Nathan mengangguk paham, raut wajahnya berubah jadi anak yang patuh aturan saat dipelototi sedemikian rupa oleh Bu Rena. Salah satu kelebihan Nathan dibanding anak-anak lain, dia pintar dalam mengubah mimik wajah. Kalau di depan guru dan sadar dirinya sedang berbuat salah, dia bisa jadi anak teladan yang patuh aturan. Cowok itu lantas mengambil tempat di bagian paling depan, tepat di depan meja guru.

“Pagi, Bu.” Nathan mengangguk pada Bu Naila yang melemparkan tatapan super tajam.
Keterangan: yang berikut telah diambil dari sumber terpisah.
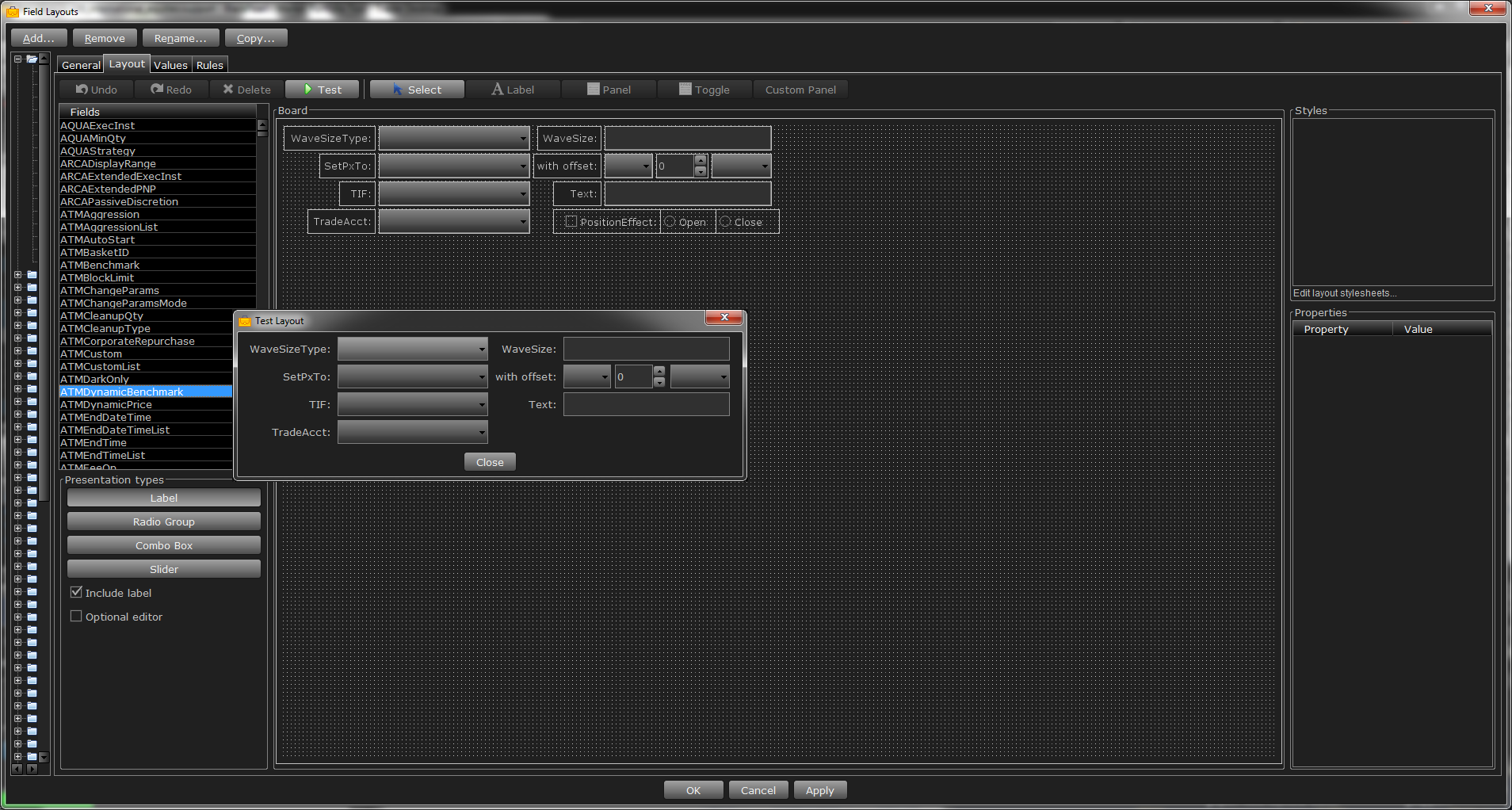1512x810 pixels.
Task: Enable the Optional editor checkbox
Action: (77, 616)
“Kamu lagi, kamu lagi! Kapan sih kamu nggak telat?!”

“Nah iya, saya mau jelasin, Bu,” jawabnya dengan seculas senyum manis. “Jadi gini, hari ini sebenarnya niat saya ke

sekolah itu datang pagi-pagi, saya udah janji sama Robi buat bantuin dia piket. Sebagai teman yang baik, saya juga nggak tega lihat sahabat karib saya sendirian bersihin kelas, jadi—”
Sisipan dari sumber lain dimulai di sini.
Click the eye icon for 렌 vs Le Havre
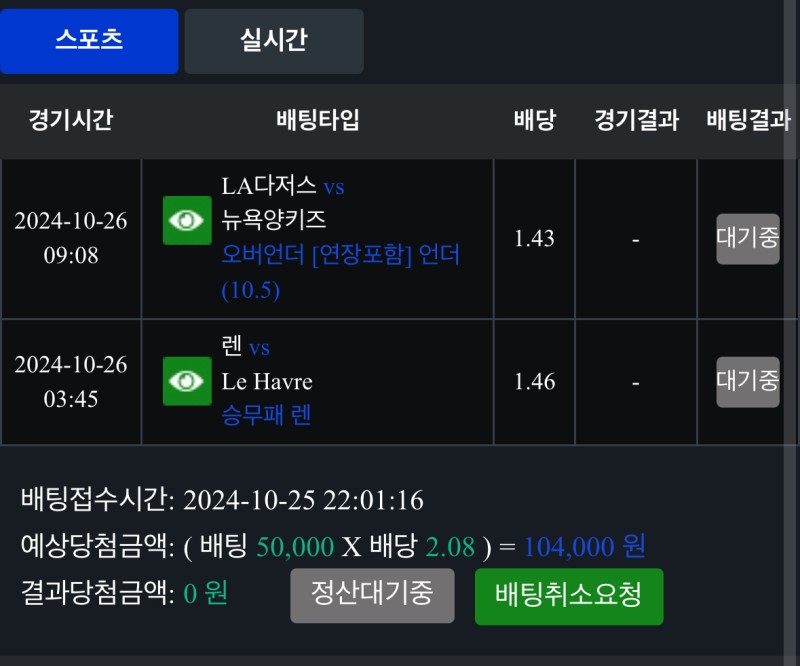800x666 pixels. click(x=187, y=381)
“Saya tidak tanya alasan kamu! Yang saya tanya kenapa kamu terlambat?” Bola mata Bu Naila terlihat nyaris mau keluar.

“Gara-gara nonton bola, Bu!” sahutnya lagi lugas, singkat, padat, dan meledaklah tawa satu kelas.

“KAMU! NATHAN! Saya tidak minta kamu bicara seperti itu.”

“Lah, terus Ibu minta saya bohong? Kata guru ngaji saya, bohong itu dosa, Bu. Sekalinya bohong nanti ketagihan. Kalau gitu, Ibu mau nanggung dosa saya?”

Salma yang semula mengetuk-ngetuk pena miliknya langsung terdiam, matanya menatap Nathan dengan sorot tak percaya.

“Gitu yang kata lo keren?” Salma memajukan wajahnya ke depan, berbisik di dekat Rahma, membuat cewek itu menoleh. “Bukan keren, tapi nggak sopan, parah banget.”

****

Suasana kantin siang ini lumayan sepi, tidak separah dan seramai kemarin. Mungkin sebagian murid-murid bakal lebih memilih membawa bekal dari rumah dibanding makan di kantin yang biasanya bakal ribut sekaligus garing karena suara genjrengan gitar milik Aditya.